Mais alors que le processus S détermine combien nous avons besoin de sommeil, le processus C détermine quand nous en avons besoin. Lorsque notre horloge interne sent qu’il fait encore «jour», il est physiologiquement plus difficile de s’endormir même si notre niveau de somnolence est suffisamment élevé. Maintenant, vous pourriez vous demander, comment notre horloge détermine-t-elle quand il fait «jour» et quand c’est le bon moment pour dormir? Est-ce l’heure à laquelle le soleil se lève ou se couche chaque jour? 1 heure après ou peut-être 30 minutes avant? Ici encore, nous trouvons une grande variabilité biologique entre les individus en fonction de leur constitution génétique. Environ 40% des individus ont tendance à être des types précoces, se sentant le plus alertes tôt le matin (souvent appelés alouettes), tandis qu’environ 30% sont des types tardifs se sentant plus alertes plus tard dans la journée (les hiboux).

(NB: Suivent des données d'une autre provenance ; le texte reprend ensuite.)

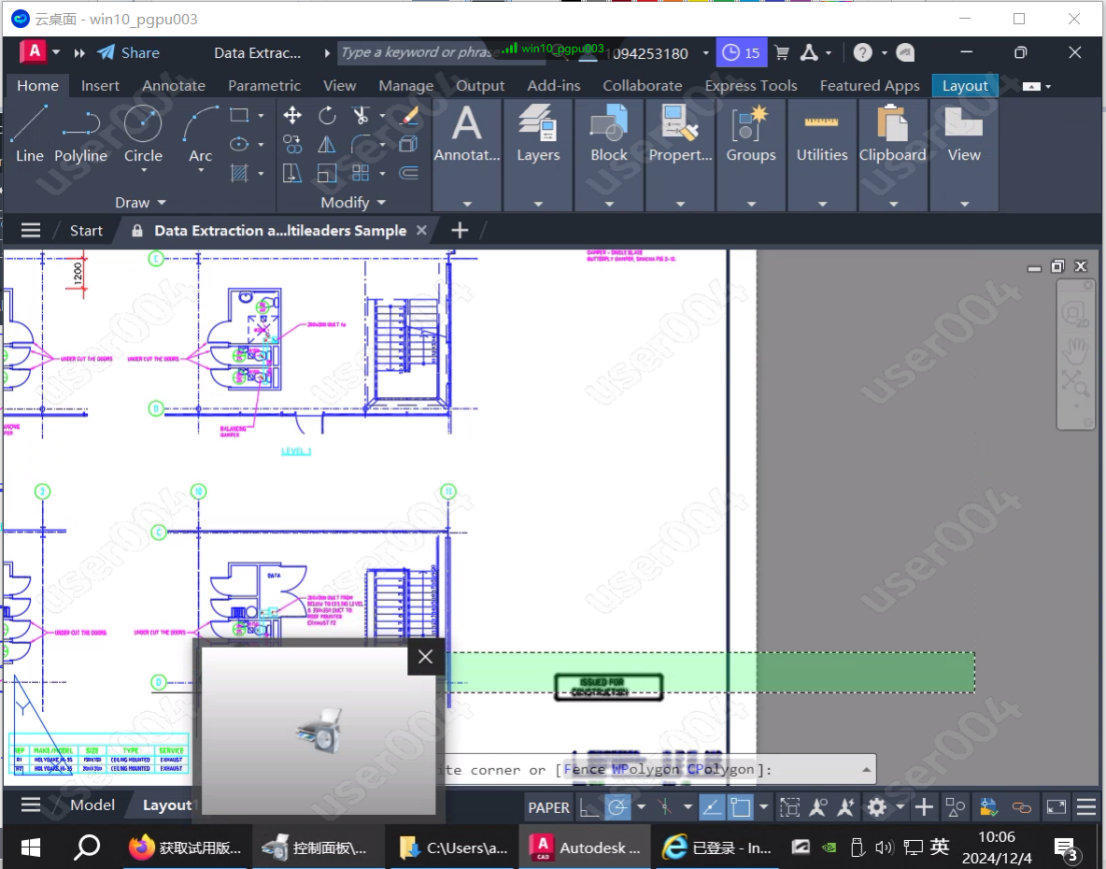Image resolution: width=1106 pixels, height=869 pixels.
Task: Open the Autodesk App Store cart
Action: 782,53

Ces profils horaires (ou chronotypes) varient dans la façon dont leur horloge biologique fonctionne – les premiers types ont généralement des horloges rapides, ayant des “ jours ” internes légèrement plus courts que 24 heures tandis que les types tardifs ont des horloges internes qui tournent un peu plus lentement que 24 heures. Si votre journée interne est inférieure à 24 heures, il vous sera plus facile de vous endormir relativement tôt dans la nuit (votre journée interne serait terminée un peu avant que 24 heures ne se soient écoulées) tandis que l’inverse est vrai pour quelqu’un avec une journée interne plus longue. Les individus à rythme court auraient donc tendance à se coucher tôt et ceux à rythme long se retireraient relativement tard. Ces profils temporels, déterminés par plusieurs gènes liés à l’horloge, sont des mécanismes biologiques câblés sur lesquels nous n’avons que peu de contrôle. L’horloge est notre gardien du précieux sommeil revitalisant.

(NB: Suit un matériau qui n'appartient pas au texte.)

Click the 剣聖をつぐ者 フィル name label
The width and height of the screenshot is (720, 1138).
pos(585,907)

L’arc-en-ciel des types de sommeil

Mohsen Hosseinian / IconFinder

Source: Mohsen Hosseinian / IconFinder

En tenant compte à la fois des processus S et C, on peut peindre un arc-en-ciel vif de “ types ” de sommeil – ceux qui se retirent tôt pour dormir mais dorment longtemps et donc se réveillent tard, ceux qui s’endorment tard mais se réveillent tôt après un sommeil plus court, et tout le reste. Il y a autant de dormeurs longs et courts parmi les types précoces que parmi les types tardifs. Apprendre à connaître votre rythme de sommeil optimal signifie comprendre à la fois votre besoin de sommeil (combien sommeil dont vous avez besoin) ainsi que votre fenêtre de sommeil (quand Tu peux l’avoir). Pour en savoir plus sur votre propre rythme de sommeil, vous pouvez expérimenter ce que j’aime appeler le protocole de «réinitialisation du sommeil». Essayez de choisir une semaine où vous êtes libre de définir votre propre horaire (la mise en quarantaine pourrait être une excellente opportunité!) Et procédez comme suit:

  • Évitez l’alcool et la caféine après 14 heures pour démasquer votre véritable besoin biologique de sommeil.
  • Gardez les lumières tamisées le soir et limitez l’accès aux lumières LED après 21 h
  • Endormez-vous dès que vous vous sentez fatigué (même si vous êtes au milieu de quelque chose). Cela vous aidera à déterminer la première fenêtre physiologiquement possible pour vous de vous endormir.
  • N’utilisez pas de réveil pour vous réveiller.

Après quelques jours de rattrapage de sommeil, vous vous installerez dans votre propre rythme naturel et comprendrez à la fois votre besoin de sommeil et votre moment de sommeil idéal. Dans mon cas, cela m’a finalement coûté un bel emploi d’été, mais j’ai gagné quelque chose de beaucoup plus substantiel – un sommeil doux et rafraîchissant pour les décennies à venir.